Find each line in the records that contains the word "blue" and copy it out in full.
BEGIN INFORMATION SHOWN
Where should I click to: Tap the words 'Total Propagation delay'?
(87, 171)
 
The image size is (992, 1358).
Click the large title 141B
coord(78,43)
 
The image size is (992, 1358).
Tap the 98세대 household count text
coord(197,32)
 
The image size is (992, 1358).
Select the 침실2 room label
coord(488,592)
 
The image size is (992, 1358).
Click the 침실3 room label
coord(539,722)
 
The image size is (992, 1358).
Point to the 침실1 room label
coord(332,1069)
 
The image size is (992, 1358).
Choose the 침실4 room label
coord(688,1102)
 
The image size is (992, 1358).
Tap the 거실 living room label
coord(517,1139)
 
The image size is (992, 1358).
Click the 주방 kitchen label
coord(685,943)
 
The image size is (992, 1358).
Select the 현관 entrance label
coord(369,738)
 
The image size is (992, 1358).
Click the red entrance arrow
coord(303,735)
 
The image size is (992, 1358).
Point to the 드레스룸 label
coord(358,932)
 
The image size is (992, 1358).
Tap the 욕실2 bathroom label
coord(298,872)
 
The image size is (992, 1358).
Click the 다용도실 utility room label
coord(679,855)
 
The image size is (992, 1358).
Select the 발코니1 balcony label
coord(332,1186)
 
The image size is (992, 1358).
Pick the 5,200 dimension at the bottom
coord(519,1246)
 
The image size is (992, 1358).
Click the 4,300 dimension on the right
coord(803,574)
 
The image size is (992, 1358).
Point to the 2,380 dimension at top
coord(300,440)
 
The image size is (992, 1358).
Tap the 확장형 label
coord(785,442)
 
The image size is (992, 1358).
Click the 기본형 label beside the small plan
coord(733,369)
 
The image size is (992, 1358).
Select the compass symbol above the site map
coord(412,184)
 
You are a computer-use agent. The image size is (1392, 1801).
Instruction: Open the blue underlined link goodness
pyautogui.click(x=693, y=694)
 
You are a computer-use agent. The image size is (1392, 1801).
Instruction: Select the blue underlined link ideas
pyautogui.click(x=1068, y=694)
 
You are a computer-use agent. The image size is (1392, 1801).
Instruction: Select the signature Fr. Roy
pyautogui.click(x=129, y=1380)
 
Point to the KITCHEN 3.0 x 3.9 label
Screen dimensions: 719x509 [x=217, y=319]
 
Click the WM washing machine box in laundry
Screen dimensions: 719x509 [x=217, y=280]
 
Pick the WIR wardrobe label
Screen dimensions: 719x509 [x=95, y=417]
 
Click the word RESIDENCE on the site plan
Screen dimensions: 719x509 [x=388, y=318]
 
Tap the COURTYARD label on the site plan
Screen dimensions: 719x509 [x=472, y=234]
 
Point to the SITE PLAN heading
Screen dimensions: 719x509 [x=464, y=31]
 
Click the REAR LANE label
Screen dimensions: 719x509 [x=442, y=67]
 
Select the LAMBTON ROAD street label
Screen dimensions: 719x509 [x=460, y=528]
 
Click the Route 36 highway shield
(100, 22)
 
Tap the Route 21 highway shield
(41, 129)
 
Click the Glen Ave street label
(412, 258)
END INFORMATION SHOWN
• TASK SOLUTION:
Instruction: Open the blue underlined link goodness
Instruction: Select the blue underlined link ideas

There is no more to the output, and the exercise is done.